Nominated for an Emmy for her portrayal of Hannah Cord in “Peyton Place,” she also appeared for five years on “As the World Turns,” had a starring role in the television series “Father of the Bride” and guested on “The Love Boat” and in ABC after-school specials. She also played Hannah Cord in the 1985 made-for-television movie “Return to Peyton Place.”

On Broadway, she appeared with Debbie Reynolds in the musical “Irene.” She also starred on Broadway with Jackie Gleason in “Take Me Along” and had a featured role in “Pal Joey.” In regional theater she starred in “Who’s Afraid of Virginia Woolf?” and in “Long Day’s Journey into Night.” In addition, she starred as Anna in a national tour of “The King and I.”

Her autobiography “The Confessions of Phoebe Tyler” was published in 1980 by Prentice-Hall.

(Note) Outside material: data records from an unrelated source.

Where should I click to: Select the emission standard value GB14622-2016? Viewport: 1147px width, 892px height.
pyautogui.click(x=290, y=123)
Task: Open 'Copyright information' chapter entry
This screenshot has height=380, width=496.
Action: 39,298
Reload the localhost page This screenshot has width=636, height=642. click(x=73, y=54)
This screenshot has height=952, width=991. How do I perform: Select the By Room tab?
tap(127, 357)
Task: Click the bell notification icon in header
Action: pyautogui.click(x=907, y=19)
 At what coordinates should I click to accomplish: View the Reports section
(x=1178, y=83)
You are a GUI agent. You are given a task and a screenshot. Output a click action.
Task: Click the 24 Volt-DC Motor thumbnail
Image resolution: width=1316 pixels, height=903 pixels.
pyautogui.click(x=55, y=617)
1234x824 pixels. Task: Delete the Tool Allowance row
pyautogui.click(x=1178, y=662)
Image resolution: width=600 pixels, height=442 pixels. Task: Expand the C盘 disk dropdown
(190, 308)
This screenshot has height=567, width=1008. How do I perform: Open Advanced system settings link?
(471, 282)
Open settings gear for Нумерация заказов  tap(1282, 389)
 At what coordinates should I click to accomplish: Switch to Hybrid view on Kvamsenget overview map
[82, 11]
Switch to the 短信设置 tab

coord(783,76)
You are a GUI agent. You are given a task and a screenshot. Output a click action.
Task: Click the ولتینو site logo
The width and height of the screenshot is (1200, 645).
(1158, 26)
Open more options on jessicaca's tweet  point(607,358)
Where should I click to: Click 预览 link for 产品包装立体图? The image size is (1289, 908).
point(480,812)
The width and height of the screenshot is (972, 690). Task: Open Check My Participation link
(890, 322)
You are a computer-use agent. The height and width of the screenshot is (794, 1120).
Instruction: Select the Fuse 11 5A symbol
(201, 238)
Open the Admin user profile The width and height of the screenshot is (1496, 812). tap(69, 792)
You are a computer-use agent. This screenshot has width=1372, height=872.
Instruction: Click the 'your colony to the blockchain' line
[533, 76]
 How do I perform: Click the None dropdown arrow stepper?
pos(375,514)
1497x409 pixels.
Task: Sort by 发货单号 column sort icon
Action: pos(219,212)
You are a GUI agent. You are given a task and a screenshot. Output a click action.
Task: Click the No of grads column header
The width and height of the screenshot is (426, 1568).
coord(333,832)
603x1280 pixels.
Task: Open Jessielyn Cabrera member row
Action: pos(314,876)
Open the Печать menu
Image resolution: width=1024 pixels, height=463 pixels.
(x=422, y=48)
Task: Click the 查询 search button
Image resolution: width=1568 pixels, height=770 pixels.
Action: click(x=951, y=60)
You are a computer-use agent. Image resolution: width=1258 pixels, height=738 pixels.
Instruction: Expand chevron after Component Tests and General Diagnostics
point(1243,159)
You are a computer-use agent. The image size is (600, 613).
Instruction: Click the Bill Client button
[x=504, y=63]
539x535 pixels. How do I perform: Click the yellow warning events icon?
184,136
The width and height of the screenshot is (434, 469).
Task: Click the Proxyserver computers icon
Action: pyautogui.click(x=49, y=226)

Warwick was active in numerous arts education programs, was a dropout prevention consultant to President Kennedy and consulted for the U.S. Labor Department on job training programs during the Kennedy, Johnson and Carter years.

She is survived by three children, a grandson and six great-grandchildren.

Donations may be made to Broadway Cares/Equity Fights AIDS, God’s Love We Deliver, City Harvest or Gilda’s Club NYC.